Saturday, July 21, 2012

And...Exhale

I received a spam comment on my blog today, urging me to write more.

I call it spam, because it was followed by a link to HCG pills. The kick in the booty was still needed, however; I have been too wrapped up in myself to give this blog any lovin'.

So, strap in—this is going to be a long one, written much more for my cathartic benefit than for your reading enjoyment.


Family

My sister Julie (above, in the purple shirt) is leaving Utah to go to Cornell in one week. My sisters Kellie (in the white) and Shelley (in the pink stripes) are officially moving to Buenos Aires at the beginning of September. Mix those pieces of news with the fact that one of my BFFs Kelsae (of the blog Total Trainwreck) has already left Utah for Idaho, and I am a devastated panda.

My Grandpa Chatfield had this weird habit when visiting family members were leaving his house—he would vanish. We couldn't really say goodbye to him, because we couldn't even find him. My dad explained to us that my grandpa was so grief-stricken at our departure that he couldn't bear to see us off.

Guess who inherited that pesky trait?

There are also other tough things going on in my family that are tough to handle. Frankly, the only thing that assuages that pain is that we all still get along famously; each member of the family loves the other, and we all wish we could be together more. Compare that to my husband's quarreling family members, and the Chatfield troubles don't seem so bad.


Self Image

My six wedding anniversary is nigh, and I am having a crisis of self.
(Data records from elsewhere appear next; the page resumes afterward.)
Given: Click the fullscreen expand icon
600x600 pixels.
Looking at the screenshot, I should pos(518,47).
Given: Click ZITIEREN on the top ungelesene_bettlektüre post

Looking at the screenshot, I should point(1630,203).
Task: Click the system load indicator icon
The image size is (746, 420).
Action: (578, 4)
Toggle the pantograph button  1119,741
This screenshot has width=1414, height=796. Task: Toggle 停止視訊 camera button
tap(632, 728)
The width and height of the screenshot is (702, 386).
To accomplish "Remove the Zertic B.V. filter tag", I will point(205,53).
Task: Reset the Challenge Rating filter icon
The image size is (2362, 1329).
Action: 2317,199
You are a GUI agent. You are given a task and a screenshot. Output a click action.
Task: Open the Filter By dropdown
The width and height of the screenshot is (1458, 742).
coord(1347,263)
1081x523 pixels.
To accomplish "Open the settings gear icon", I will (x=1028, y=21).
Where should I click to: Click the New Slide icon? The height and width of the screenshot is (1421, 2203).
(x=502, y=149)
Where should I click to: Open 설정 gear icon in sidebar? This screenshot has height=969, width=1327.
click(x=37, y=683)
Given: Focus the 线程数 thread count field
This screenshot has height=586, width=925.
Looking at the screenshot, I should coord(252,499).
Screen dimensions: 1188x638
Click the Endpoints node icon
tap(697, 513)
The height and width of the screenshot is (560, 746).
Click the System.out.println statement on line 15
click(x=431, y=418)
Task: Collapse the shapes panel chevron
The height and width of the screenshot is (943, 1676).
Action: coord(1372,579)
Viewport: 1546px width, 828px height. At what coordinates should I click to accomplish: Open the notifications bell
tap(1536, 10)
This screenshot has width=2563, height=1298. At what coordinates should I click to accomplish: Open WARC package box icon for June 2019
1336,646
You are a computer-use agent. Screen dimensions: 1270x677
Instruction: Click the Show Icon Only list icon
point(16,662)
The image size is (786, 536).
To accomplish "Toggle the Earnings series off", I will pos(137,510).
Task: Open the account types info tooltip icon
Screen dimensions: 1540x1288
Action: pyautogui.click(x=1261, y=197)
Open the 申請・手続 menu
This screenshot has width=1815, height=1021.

When I look in the mirror, at my heaviest-ever weight and my Don't Need to Impress Anyone beauty regime, I feel worthless. Even worse than my appearance is that I am feeling the physical aches and pains of being overweight; I can't ever remember being so constantly winded and completely run-down all the time. The physical ailments concern me more than the mirror aspect, but the latter is still palpable in my moments of loathing.

I also look at my life, compared to when Caleb and I first met, and wonder if I still am the girl that Caleb fell in love with. That girl was willing to try a lot more, stay up much later, and be a ton sillier than I am now. When I factor in my two young kids, my heartfelt blogging, and my constant kid-friendly adventuring, I cut myself some slack. But when faced with squabbles over eye-rolling (I just don't get all the Star Wars love!) and differing interests (I am incredibly anti-World of Warcraft [in terms of time spent v. tangible worldwide benefit]), I am concerned that I am turning into the stereotypical embittered biddy. And I'm not even 30 yet!


Generality

And of course, it's hard to feel anything but numb after things like the Colorado movie shooting happens. I found myself peering at everyone who was in the aquarium with us today—are my children safe, even if I'm around? Will people treat them the way I want them treated when I'm not around?

Jack told me today that he didn't want to go to school, because then all of his teeth would fall out; somewhere in our recent discussion of growing teeth, our wires got crossed. I would much rather him be afraid of school for that reason, than for being scared of other kids or adults he doesn't know. I have enough stranger fear for the both of us.


What I am trying to say here is: I'm feeling incredibly down. And this blog isn't a place to spread that.

1 comment:

  1. Holly... Your a wonderful person!! People are lucky to know you and you brighten people's lives!! I understand your weight struggle and havinging two kids and a husband to take care of is tiring enough!! Give yourself some you time... Maybe take a brisk walk or something for you and you will feel better!! Call me anytime if you need to chat!! Love you girl!!